▸ **OBJECTIVE**:
Pull out every line of the data below that contains the string "credit", copying each one in full.

— START OF DATASET —

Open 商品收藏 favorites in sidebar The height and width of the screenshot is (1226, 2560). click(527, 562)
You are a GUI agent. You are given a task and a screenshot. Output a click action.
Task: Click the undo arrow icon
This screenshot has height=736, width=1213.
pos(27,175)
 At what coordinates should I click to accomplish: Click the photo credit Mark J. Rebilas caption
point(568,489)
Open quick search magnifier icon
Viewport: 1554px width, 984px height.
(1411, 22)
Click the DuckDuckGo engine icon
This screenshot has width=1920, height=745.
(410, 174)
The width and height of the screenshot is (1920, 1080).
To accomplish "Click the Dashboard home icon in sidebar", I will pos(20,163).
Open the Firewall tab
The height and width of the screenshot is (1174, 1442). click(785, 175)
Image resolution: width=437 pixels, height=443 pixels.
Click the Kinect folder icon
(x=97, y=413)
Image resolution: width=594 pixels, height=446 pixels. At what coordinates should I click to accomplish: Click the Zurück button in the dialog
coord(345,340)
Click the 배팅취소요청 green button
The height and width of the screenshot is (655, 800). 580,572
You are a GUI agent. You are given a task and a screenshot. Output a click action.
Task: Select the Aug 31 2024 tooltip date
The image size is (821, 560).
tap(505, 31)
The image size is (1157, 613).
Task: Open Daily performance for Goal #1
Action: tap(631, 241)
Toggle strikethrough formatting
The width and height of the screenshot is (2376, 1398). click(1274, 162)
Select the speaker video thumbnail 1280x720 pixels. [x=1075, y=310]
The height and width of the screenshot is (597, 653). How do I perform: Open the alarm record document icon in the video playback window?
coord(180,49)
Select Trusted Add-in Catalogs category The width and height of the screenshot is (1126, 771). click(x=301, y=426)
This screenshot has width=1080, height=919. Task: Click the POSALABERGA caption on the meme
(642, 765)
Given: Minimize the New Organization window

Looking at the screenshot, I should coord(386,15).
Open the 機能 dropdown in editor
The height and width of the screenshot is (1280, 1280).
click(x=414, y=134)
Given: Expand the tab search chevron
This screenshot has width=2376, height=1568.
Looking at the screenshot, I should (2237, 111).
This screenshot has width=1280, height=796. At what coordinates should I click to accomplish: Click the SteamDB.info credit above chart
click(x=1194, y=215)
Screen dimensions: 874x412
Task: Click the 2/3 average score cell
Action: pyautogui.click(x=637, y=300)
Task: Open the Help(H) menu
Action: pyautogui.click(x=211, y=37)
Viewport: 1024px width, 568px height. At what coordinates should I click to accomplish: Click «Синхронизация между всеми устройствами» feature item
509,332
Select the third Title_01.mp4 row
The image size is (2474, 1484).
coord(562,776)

— END OF DATASET —

▸ **SOLVED EXERCISE**:
 At what coordinates should I click to accomplish: Click the photo credit Mark J. Rebilas caption
This screenshot has width=1280, height=796. At what coordinates should I click to accomplish: Click the SteamDB.info credit above chart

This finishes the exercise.